DATA FOR THE TASK -

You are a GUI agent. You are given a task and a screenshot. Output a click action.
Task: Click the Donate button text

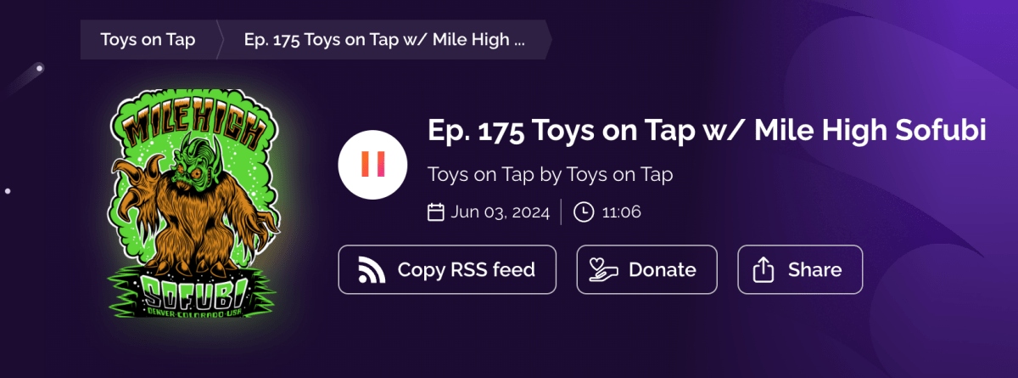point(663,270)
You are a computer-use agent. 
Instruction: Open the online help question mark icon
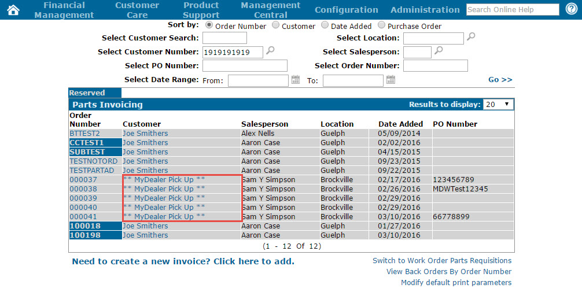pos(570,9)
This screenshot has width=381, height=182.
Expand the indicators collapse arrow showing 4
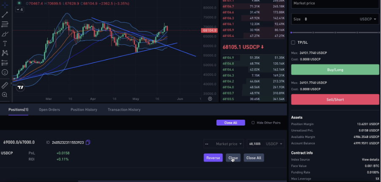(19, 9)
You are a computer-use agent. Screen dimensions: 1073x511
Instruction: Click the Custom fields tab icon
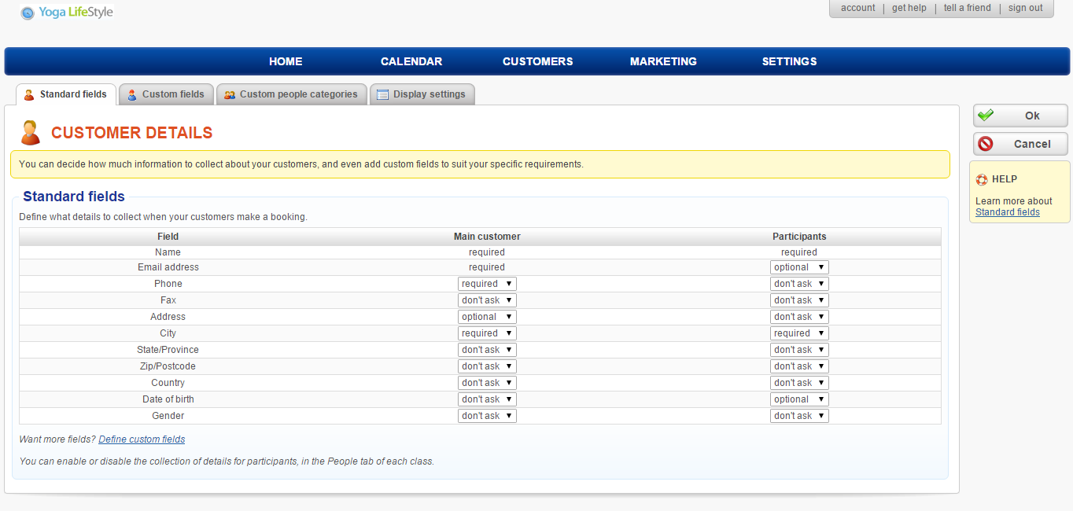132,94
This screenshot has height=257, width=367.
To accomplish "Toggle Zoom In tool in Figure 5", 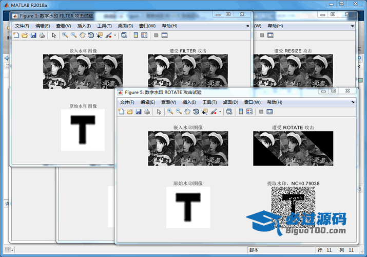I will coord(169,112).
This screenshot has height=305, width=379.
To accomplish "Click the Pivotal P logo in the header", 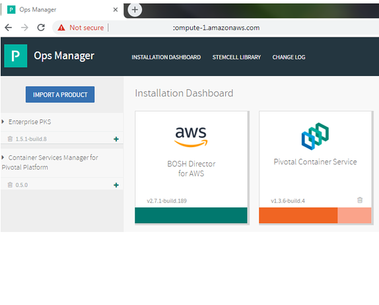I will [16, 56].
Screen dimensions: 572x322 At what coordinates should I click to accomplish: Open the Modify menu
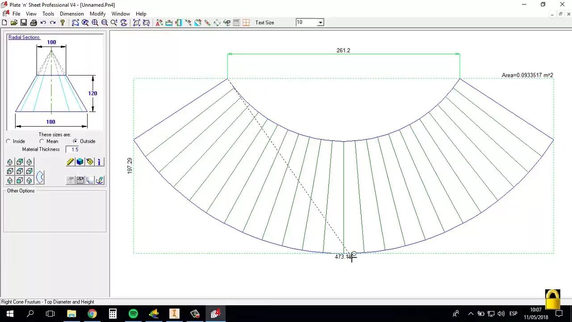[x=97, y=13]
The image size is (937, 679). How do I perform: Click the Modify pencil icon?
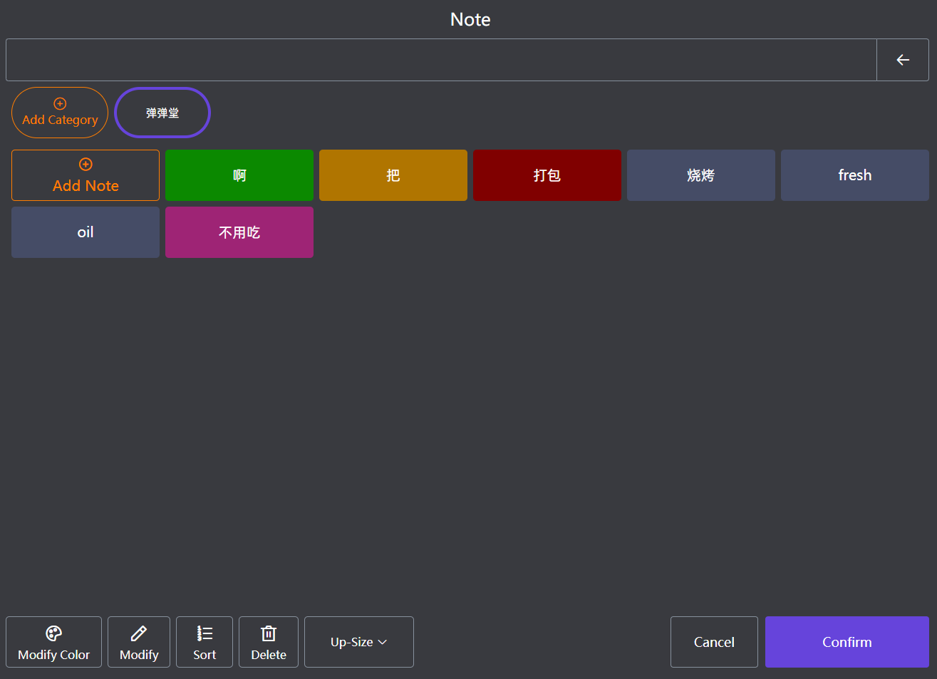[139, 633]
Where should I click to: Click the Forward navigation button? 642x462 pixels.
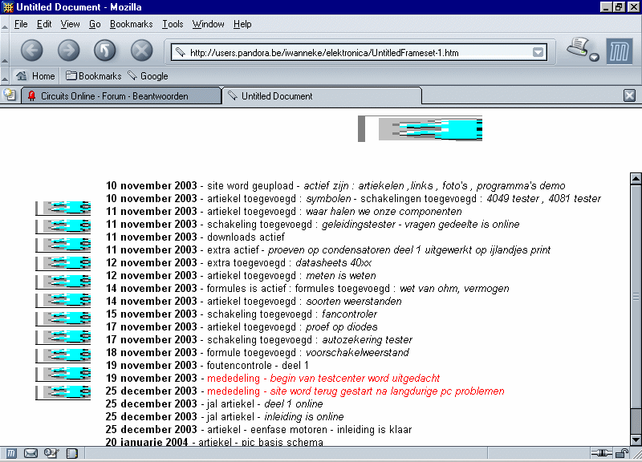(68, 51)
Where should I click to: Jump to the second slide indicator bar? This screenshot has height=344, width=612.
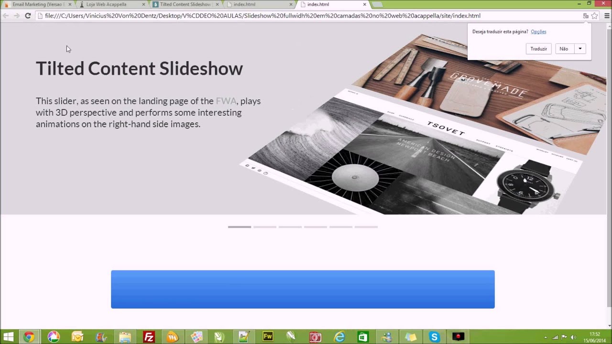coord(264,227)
---
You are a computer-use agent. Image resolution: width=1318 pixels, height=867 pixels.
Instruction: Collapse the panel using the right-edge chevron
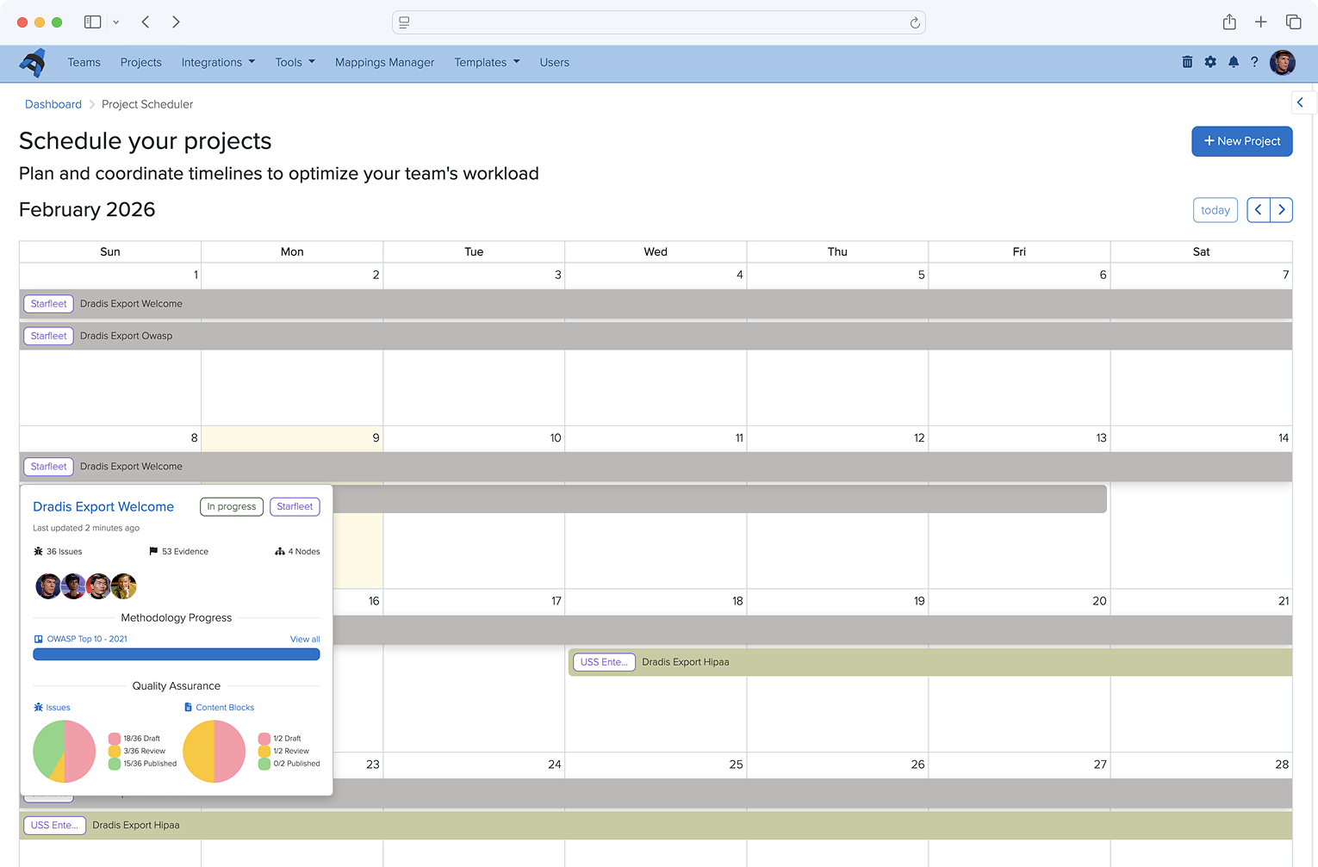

WHAT THE TASK REQUIRES -
Only lines containing the string "agent" belong in the answer; find them in the data above and copy them.

EXERCISE SOLUTION -
You are a GUI agent. You are given a task and a screenshot. Output a click action.
You are a computer-use agent. 
You are a computer-use agent. Screen dimensions: 1073x511
You are a computer-use agent. Image resolution: width=1318 pixels, height=867 pixels.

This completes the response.